> [LATIHAN UNTUK DIKERJAKAN]:
1. Menurut teks yang diberikan, siapa yang mengungkap dokumen surat Mao Ze Dong kepada istrinya?
2. Masukkan baris-baris data ke dalam daftar JSON berisi string, satu string untuk setiap baris dan tanpa baris kosong. Mulailah dari baris yang memuat "Select the terminal screw under the N label", berhentilah setelah baris yang memuat "coord(79,247)", dan jangan sertakan gambar.

Selasa 19 Jul 2016 06:15 WIB

Impor Pekerja Cina, Komunisme, dan Ancaman Kerapuhan Sosial

Red: M Akbar
Presiden Joko Widodo (kedua kanan) menerima kunjungan delegasi Menteri Departemen Internasional Komite Sentral Partai Komunis China Xong Tao (kiri) di Istana Merdeka, Jakarta, Rabu (13/4).
Foto:

Berikutnya, komunis Cina melakukan cuci otak kepada seluruh warga. Masyarakat manggut-manggut terhadap informasi yang dikeluarkan pemerintah, padahal sudah tahu informasi itu dusta dan memutar balik fakta. Namun, semua tetap bungkam. Tirani kepempinan Mao berlangsung sekitar 55 tahun.

Untuk memuluskan kekuasaan dan keinginannya, komunis Cina tidak ragu menggunakan kekerasan, pembunuhan sampai kerusakan ekosistem. Banyak literasi mengisahkan kekejaman dan kebiadaban komunis Cina/Tiongkok. Di antaranya, dari kutipan tulisan "9 Komentar Mengenai Partai Komunis". Kita lihat lagi: tahun 1976 Mao Ze Dong menulis surat untuk istrinya, Jiang Qing.

''Dalam perjuangan 10 tahun terakhir mencapai puncak revolusi, aku tak behasil. Mungkin kamu berhasil, tapi jika gagal, kamu akan mencapai ngarai yang tak terukur dalamnya.'' Itu dokumen surat yang diungkap Dr Roxane Witke.

Dulu, rakyat Cina menuhankan Mao. Sampai kini pengikut atau penggemarnya masih mengelukannya, bahkan mereka yang di luar Cina. Padahal, Mao sendiri bilang, jika akhirnya ia tak bisa berhasil mencapai puncak tertinggi. Sejarah selalu bergulir: kekuasaan tidak ada yang abadi.

Belasan tahun sebelum menulis surat ke istrinya, sekitar awal Agustus era 1960-an, Deng Xiaoping, sekjen Partai Komunis Cina, diseret Pengawal Merah. Ia diinterogasi, diadili. Jutaan pemuda Cina berkumpul di lapangan Tiananmen. Dari buku saku merah, mereka meneriakkan yel-yel dari petuah Mao.

> [DATA LATIHAN INI]:
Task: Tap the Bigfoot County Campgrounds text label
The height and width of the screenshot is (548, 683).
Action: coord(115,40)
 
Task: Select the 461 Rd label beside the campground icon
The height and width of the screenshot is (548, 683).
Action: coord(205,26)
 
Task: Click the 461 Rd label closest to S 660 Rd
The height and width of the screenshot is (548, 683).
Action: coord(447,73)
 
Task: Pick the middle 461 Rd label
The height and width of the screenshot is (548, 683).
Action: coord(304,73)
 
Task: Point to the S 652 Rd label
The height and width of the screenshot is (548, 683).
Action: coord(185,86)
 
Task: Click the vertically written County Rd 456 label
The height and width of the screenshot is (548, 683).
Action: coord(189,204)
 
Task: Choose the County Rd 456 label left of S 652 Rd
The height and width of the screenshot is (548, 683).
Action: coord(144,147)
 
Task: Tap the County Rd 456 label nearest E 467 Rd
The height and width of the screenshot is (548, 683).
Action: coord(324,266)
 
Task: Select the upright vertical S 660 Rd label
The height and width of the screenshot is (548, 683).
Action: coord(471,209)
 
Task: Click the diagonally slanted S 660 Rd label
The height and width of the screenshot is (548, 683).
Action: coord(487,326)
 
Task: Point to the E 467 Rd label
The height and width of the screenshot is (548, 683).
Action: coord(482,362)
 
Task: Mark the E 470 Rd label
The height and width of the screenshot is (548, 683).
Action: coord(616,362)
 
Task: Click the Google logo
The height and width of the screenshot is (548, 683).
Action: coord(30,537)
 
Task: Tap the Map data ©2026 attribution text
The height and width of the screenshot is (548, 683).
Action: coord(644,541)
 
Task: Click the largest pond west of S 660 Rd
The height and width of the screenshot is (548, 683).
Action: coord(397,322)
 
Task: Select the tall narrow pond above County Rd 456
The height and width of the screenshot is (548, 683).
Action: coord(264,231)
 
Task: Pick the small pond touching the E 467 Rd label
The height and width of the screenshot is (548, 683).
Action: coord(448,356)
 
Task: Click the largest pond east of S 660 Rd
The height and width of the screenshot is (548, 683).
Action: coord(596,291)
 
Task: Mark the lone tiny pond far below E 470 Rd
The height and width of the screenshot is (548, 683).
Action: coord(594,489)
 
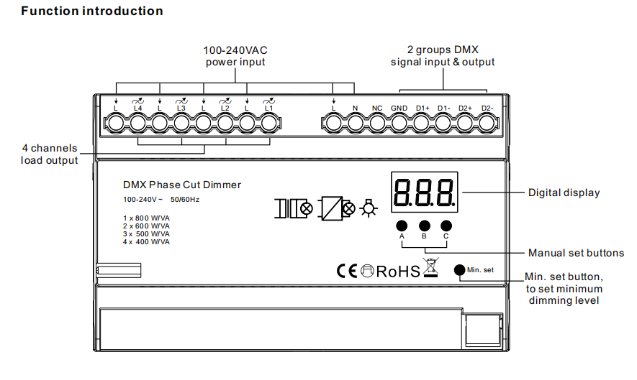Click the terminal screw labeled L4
(137, 124)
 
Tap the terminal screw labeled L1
(268, 124)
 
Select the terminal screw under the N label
(356, 124)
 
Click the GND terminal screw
(399, 124)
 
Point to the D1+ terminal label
(423, 108)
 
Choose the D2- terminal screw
(487, 124)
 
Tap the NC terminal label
(377, 108)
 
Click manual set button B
(424, 226)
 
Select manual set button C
(446, 226)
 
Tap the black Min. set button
(459, 270)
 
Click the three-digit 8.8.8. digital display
(425, 192)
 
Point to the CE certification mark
(347, 271)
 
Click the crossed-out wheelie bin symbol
(431, 267)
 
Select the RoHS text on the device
(398, 272)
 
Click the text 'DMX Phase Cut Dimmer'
(182, 185)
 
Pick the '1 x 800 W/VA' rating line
(146, 218)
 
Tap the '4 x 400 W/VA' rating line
(146, 242)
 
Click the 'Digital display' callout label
(564, 193)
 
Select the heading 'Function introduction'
(92, 11)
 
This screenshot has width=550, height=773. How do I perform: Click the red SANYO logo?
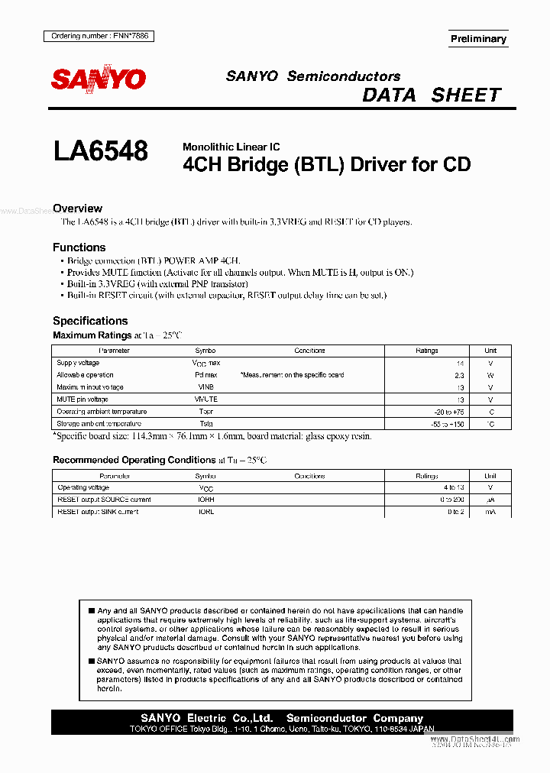coord(98,79)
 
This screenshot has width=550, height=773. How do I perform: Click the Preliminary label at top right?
coord(478,39)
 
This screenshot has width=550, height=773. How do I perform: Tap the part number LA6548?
coord(100,150)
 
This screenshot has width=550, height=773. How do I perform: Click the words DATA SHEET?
coord(432,95)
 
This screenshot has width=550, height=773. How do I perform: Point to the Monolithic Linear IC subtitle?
coord(231,147)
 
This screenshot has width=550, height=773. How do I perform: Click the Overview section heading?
coord(77,209)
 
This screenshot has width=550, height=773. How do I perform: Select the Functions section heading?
coord(79,247)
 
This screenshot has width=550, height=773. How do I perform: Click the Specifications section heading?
coord(90,321)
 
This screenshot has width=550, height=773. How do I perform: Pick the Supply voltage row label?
coord(78,363)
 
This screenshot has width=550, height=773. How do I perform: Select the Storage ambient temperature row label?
coord(99,423)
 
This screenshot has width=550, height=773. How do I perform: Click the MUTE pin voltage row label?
coord(82,399)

> [JAWABAN TIAP SOAL]:
1. Dr Roxane Witke.

2.
[
  "Select the terminal screw under the N label",
  "(356, 124)",
  "Click the GND terminal screw",
  "(399, 124)",
  "Point to the D1+ terminal label",
  "(423, 108)",
  "Choose the D2- terminal screw",
  "(487, 124)",
  "Tap the NC terminal label",
  "(377, 108)",
  "Click manual set button B",
  "(424, 226)",
  "Select manual set button C",
  "(446, 226)",
  "Tap the black Min. set button",
  "(459, 270)",
  "Click the three-digit 8.8.8. digital display",
  "(425, 192)",
  "Point to the CE certification mark",
  "(347, 271)",
  "Click the crossed-out wheelie bin symbol",
  "(431, 267)",
  "Select the RoHS text on the device",
  "(398, 272)",
  "Click the text 'DMX Phase Cut Dimmer'",
  "(182, 185)",
  "Pick the '1 x 800 W/VA' rating line",
  "(146, 218)",
  "Tap the '4 x 400 W/VA' rating line",
  "(146, 242)",
  "Click the 'Digital display' callout label",
  "(564, 193)",
  "Select the heading 'Function introduction'",
  "(92, 11)",
  "This screenshot has width=550, height=773. How do I perform: Click the red SANYO logo?",
  "coord(98,79)",
  "This screenshot has width=550, height=773. How do I perform: Click the Preliminary label at top right?",
  "coord(478,39)",
  "This screenshot has width=550, height=773. How do I perform: Tap the part number LA6548?",
  "coord(100,150)",
  "This screenshot has width=550, height=773. How do I perform: Click the words DATA SHEET?",
  "coord(432,95)",
  "This screenshot has width=550, height=773. How do I perform: Point to the Monolithic Linear IC subtitle?",
  "coord(231,147)",
  "This screenshot has width=550, height=773. How do I perform: Click the Overview section heading?",
  "coord(77,209)",
  "This screenshot has width=550, height=773. How do I perform: Select the Functions section heading?",
  "coord(79,247)"
]